That's a long distance to hitchhike if you want to go to the nearest star.
But if you are Type II, then, of course, all bets are off.
By that time, you can harness what is called the Planck energy, and the Planck energy is the energy at which holes begin to open in space and time.
And then all bets are off.
If you're a type 2, you can begin to play with holes in space.
And at that point, then yeah, then Alice in Wonderland Looking Glass becomes an option for you.
You would not necessarily use flying saucers.
You would just use gateways.
Gateways or portals just to walk through these rings that would be, you know, consist of negative energy or negative matter.
And allow you to go enormous distances in the twinkling of an eye.
Would you think life to be common or uncommon?
I think that life is probably universal.
Universal?
Throughout the galaxy.
Microbial life, I think, will probably be found throughout the galaxy.
Okay, but what about... Intelligent life.
Okay, I think that yes.
I think that we'll probably have a few thousand, a few hundred to a few thousand planets in our galaxy which harbor intelligent life.

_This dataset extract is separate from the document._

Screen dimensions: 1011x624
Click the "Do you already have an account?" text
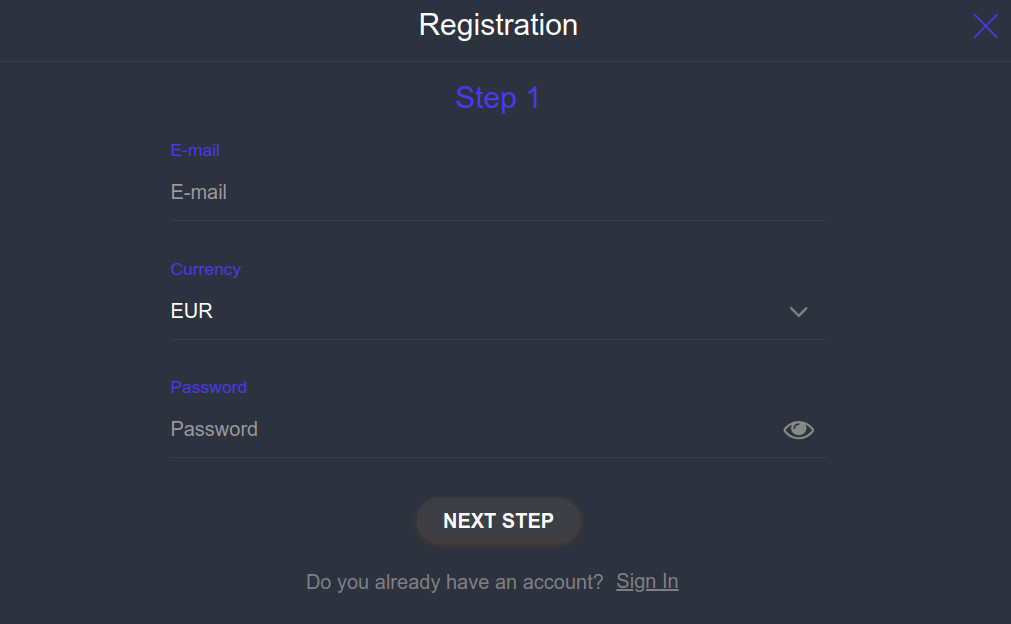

Some of them could be, you know, thousands, millions of years ahead of us.
Yes.
And if just one, if just one type 2 civilization were to emerge, it eventually would become type 3 and populate the galaxy.
And the sad thing is that we're probably too primitive to even know the fact that there's a Type 3 civilization in our backyard.
Well, how would a Type 2, for example, which could travel to us, though I don't know that we've seen them yet, how would they perceive us?
Would they even consider us beyond as we consider an ant?
Would they be that far ahead, or would we have... Do you think we would be of some intellectual interest to them?
Well, we would be of interest to them in the same way that animals are interesting to us.
Type 2, by definition, has the energy output of about 100 billion times the output of the entire Earth.
So their total megawattage generation is about 100 billion times that of the planet Earth.
They're stellar.
Their output corresponds to that of a star.
Their energy needs and energy output.
And on that scale, you're talking about a civilization, you know, maybe a thousand years, a few thousand years ahead of ours.
In which case, they would consider us quite quaint, quite primitive.
And they may not consider us very interesting.
You know, we like to think that we're so marvelous that they're going to want to come to us and visit us and dance with us and perform forbidden experiments on us.
But, you know, maybe they just don't think of us being that interesting, you know?
And if you were an ant in a forest and somebody's building a six-lane superhighway right next to you, would the ants be able to detect the presence of a six-lane superhighway being built right next to them?
The ants wouldn't have the right frequencies, they wouldn't have the right instruments, they would not be able to detect or even understand what a six-lane superhighway was built right next to the anthill.
And so I think that, ironically enough, There could be a neighboring Type 3 civilization fairly close to the Earth, and we wouldn't even know it.
Our instruments are so primitive.
We wouldn't know it, and they would if they cared.
Yeah, and if they cared, they would probably say, oh yeah, look, there's an emerging Type 0.
But then again, there are probably a few hundred, a few thousand emerging Type 0 civilizations out there.
And so we would be interesting to them, to a degree.
But not much.
So is it then odd or not a surprise that so far SETI and all the programs that have tried to hear something or see something or get some signal from anywhere else of any intelligent life has thus far absolutely failed?
That's right.
The galaxy could be teeming, teeming with radio messages and signals and communications and sitcoms and what have you.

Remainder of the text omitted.